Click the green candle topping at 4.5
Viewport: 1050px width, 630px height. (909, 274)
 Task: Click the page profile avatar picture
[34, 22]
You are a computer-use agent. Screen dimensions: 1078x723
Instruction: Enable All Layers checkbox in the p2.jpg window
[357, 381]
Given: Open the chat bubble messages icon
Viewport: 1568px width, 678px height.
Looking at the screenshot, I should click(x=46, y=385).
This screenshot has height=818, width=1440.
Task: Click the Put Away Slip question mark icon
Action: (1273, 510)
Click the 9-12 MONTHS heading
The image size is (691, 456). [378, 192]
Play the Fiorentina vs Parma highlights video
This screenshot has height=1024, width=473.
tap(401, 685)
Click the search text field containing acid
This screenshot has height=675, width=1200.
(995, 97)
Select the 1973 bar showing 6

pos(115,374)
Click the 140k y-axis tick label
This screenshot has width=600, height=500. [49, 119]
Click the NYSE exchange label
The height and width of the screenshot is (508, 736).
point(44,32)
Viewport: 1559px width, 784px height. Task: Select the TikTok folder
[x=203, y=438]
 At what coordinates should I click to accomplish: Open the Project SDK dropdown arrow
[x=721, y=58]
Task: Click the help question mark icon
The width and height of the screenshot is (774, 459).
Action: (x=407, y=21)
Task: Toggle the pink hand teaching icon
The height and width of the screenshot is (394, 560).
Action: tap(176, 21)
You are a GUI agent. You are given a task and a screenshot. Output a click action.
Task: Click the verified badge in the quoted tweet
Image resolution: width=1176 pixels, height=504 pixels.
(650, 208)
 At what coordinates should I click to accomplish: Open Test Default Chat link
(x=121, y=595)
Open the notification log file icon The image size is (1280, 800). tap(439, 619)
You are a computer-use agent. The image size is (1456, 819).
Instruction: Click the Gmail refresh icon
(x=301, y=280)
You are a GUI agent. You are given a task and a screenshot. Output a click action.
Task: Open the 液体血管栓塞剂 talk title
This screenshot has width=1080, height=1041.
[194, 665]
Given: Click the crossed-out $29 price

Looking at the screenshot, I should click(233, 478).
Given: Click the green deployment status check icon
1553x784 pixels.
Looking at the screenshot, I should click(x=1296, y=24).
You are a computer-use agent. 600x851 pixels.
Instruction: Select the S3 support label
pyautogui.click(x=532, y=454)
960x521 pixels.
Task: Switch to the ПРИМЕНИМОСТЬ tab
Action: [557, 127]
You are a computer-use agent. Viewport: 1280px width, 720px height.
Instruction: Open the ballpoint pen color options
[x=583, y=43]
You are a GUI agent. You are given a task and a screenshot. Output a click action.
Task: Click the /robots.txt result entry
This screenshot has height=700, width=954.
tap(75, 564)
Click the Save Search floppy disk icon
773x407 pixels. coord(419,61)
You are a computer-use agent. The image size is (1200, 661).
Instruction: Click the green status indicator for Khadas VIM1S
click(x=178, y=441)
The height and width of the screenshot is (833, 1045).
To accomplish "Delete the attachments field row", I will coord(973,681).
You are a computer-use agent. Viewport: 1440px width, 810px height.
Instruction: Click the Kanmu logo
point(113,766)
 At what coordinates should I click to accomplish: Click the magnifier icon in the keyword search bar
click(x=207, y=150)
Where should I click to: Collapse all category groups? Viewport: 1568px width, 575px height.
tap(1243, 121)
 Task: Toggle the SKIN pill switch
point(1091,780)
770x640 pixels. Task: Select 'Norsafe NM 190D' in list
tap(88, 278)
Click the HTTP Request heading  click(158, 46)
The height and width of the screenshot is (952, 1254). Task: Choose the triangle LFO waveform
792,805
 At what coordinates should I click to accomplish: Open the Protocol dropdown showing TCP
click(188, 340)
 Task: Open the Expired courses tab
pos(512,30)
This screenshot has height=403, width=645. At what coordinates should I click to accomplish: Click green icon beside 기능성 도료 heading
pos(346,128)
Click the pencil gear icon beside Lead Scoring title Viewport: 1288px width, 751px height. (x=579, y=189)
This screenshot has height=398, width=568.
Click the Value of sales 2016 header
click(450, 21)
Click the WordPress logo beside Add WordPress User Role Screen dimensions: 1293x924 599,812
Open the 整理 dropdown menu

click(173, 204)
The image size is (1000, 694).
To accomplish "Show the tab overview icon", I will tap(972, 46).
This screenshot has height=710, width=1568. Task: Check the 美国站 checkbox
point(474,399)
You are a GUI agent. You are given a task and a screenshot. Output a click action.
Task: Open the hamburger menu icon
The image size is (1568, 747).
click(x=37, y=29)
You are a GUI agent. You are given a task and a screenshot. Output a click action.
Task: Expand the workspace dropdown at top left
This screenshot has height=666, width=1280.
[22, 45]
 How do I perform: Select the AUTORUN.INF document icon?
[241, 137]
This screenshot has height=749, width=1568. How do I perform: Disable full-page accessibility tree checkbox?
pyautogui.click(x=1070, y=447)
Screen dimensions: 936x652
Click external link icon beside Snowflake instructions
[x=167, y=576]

> _Problem details_
Filter the entries down to the lines that include the string "computer".

> _Exercise response_
You are a computer-use agent. Screen dimensions: 1078x723
You are a computer-use agent. The image size is (1456, 819).
You are a computer-use agent. 600x851 pixels.
You are a computer-use agent. Viewport: 1280px width, 720px height.
You are a computer-use agent. The image size is (1200, 661).
You are a computer-use agent. Viewport: 1440px width, 810px height.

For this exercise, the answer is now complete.